◆ INFORMATION SUPPLIED
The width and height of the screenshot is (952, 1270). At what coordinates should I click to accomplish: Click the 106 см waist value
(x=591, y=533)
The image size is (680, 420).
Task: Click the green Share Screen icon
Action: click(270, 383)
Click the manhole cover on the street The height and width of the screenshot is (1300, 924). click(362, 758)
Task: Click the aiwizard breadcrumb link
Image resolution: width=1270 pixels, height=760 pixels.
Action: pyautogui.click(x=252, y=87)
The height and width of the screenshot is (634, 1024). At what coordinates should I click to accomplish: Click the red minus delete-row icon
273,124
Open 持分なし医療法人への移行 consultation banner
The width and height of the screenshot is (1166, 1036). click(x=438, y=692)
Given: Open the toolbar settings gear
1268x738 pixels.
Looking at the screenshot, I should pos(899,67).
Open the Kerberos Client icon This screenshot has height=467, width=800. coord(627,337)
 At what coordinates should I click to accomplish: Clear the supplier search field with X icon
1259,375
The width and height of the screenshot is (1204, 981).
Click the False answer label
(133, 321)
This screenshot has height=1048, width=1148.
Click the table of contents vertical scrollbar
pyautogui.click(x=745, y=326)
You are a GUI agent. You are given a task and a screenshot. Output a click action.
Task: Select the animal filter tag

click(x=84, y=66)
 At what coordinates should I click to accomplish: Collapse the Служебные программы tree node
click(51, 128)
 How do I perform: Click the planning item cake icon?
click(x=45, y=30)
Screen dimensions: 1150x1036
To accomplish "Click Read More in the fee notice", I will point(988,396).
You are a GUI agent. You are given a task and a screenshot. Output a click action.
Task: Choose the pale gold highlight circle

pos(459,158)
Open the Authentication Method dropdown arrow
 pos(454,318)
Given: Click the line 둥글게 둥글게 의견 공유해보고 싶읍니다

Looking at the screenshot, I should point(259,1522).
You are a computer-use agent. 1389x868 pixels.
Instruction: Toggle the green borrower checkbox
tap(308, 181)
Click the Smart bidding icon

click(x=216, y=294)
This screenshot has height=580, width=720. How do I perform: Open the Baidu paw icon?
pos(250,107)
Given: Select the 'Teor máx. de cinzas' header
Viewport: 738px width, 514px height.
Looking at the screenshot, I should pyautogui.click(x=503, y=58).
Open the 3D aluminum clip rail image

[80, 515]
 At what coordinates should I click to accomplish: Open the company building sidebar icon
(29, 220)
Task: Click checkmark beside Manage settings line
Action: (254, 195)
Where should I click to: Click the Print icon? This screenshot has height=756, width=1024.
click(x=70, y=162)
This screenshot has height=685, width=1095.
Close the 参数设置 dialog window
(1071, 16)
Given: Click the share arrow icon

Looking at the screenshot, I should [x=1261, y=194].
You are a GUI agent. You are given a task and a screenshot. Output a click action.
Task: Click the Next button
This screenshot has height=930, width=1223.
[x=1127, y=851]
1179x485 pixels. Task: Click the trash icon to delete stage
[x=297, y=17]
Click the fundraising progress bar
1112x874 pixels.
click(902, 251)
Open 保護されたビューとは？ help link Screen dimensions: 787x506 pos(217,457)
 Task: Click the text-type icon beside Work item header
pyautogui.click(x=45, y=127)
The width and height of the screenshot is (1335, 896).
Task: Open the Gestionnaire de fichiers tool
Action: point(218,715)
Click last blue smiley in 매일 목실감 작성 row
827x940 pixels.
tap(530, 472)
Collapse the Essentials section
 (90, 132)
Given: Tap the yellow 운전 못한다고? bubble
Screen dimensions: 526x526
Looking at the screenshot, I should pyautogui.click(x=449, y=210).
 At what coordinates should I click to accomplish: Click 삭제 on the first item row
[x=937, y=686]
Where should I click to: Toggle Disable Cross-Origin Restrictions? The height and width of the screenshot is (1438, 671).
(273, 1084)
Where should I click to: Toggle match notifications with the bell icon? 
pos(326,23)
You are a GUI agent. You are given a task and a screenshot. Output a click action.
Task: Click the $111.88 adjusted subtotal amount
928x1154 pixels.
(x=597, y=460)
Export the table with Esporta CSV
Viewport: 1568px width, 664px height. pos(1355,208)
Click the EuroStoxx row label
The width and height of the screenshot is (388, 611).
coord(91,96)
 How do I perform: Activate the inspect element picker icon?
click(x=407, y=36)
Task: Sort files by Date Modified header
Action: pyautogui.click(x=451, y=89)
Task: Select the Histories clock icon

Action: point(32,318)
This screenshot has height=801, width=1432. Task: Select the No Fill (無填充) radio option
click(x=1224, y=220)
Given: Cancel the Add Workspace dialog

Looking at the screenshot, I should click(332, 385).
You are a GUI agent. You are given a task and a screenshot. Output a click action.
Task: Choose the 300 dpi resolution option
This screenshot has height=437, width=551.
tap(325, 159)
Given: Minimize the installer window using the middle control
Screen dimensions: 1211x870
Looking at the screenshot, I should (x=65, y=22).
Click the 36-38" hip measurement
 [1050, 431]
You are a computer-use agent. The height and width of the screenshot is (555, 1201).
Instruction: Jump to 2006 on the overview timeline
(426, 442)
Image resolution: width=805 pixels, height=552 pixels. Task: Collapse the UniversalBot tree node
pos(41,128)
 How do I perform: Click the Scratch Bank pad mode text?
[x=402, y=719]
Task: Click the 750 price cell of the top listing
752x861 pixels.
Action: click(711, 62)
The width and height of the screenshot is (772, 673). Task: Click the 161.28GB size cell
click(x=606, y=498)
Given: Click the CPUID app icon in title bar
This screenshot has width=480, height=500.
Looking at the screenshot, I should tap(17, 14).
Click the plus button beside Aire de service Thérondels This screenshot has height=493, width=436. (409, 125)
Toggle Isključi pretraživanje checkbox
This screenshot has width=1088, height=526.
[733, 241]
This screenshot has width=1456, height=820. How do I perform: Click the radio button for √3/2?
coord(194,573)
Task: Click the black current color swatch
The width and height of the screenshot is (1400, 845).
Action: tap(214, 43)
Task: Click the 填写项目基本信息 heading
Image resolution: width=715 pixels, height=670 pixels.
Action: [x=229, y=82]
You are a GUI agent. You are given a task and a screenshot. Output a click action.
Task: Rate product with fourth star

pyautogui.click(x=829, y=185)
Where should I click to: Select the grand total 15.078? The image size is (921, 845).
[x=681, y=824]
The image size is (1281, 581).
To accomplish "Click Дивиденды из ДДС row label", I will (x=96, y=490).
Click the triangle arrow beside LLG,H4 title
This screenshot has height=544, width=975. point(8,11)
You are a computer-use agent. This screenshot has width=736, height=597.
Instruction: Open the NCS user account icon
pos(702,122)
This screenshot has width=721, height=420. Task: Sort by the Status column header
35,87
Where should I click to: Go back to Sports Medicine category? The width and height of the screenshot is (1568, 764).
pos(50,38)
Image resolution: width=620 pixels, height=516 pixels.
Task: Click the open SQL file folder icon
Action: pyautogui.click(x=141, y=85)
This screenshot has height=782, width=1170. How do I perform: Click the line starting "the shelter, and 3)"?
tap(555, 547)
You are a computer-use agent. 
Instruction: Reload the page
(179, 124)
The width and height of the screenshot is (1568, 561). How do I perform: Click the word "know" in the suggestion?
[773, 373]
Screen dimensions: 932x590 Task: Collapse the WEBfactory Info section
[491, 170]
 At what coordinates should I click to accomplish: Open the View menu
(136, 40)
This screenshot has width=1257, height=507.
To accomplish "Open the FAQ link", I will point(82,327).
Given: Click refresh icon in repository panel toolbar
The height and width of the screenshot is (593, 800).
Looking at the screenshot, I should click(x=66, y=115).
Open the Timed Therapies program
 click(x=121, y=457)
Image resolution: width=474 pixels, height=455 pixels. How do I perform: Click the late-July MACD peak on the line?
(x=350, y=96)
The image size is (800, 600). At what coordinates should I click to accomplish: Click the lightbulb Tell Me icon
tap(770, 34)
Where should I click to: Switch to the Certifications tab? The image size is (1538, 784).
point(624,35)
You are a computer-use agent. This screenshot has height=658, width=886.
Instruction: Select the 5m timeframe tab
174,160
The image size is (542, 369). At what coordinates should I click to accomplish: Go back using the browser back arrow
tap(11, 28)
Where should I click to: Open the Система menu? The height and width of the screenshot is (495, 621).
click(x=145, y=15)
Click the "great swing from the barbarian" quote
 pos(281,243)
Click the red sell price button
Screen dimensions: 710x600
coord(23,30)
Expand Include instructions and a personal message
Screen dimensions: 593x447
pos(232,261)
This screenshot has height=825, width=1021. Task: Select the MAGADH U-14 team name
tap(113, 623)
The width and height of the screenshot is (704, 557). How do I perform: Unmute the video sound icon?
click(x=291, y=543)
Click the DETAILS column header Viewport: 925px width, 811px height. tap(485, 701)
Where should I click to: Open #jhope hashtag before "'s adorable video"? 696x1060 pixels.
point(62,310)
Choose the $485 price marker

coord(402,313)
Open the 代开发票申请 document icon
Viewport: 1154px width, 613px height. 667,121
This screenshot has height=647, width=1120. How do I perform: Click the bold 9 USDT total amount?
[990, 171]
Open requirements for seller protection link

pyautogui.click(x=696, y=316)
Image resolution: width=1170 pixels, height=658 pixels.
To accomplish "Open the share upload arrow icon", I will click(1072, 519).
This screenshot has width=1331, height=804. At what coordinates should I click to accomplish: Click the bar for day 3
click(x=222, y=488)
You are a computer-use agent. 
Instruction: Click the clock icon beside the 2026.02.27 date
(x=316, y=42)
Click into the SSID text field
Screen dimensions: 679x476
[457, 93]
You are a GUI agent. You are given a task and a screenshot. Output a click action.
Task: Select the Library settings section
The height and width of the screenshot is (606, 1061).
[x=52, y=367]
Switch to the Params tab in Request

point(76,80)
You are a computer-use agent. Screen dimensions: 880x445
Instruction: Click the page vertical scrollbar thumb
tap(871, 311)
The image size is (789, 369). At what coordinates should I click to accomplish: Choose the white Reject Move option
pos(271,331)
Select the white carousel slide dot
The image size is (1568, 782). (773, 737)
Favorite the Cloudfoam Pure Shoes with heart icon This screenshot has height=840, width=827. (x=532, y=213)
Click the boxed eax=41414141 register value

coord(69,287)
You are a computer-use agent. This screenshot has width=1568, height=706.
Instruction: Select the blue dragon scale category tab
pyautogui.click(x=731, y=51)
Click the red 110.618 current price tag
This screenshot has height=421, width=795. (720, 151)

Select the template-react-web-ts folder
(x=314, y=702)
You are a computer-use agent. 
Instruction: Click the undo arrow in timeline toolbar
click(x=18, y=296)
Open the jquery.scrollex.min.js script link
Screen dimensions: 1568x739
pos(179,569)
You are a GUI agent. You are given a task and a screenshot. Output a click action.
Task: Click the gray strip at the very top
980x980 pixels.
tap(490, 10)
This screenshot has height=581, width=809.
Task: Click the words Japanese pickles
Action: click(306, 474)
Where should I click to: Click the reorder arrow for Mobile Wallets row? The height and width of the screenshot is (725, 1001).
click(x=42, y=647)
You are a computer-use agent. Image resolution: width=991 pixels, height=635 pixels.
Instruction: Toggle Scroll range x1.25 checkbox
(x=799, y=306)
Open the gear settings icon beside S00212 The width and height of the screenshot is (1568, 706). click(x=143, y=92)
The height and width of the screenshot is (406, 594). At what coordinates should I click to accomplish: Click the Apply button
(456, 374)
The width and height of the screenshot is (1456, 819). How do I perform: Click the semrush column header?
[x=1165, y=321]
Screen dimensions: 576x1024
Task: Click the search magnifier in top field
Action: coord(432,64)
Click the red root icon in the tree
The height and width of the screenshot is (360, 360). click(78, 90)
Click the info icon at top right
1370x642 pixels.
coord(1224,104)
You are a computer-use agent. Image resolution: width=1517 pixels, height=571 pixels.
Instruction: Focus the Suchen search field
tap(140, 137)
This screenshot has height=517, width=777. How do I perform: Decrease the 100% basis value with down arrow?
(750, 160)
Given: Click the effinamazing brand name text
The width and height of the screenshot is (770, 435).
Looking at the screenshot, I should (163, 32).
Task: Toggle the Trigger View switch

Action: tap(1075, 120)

◆ EXERCISE BRIEF
Among the entries above, the lines between the ones containing "Task: Select the Histories clock icon" and "Task: Choose the 300 dpi resolution option", inclusive, are to be transcribed exactly. No other line is to be given.

◆ ANSWER TO THE PROBLEM
Task: Select the Histories clock icon

Action: point(32,318)
This screenshot has height=801, width=1432. Task: Select the No Fill (無填充) radio option
click(x=1224, y=220)
Given: Cancel the Add Workspace dialog

Looking at the screenshot, I should click(332, 385).
You are a GUI agent. You are given a task and a screenshot. Output a click action.
Task: Choose the 300 dpi resolution option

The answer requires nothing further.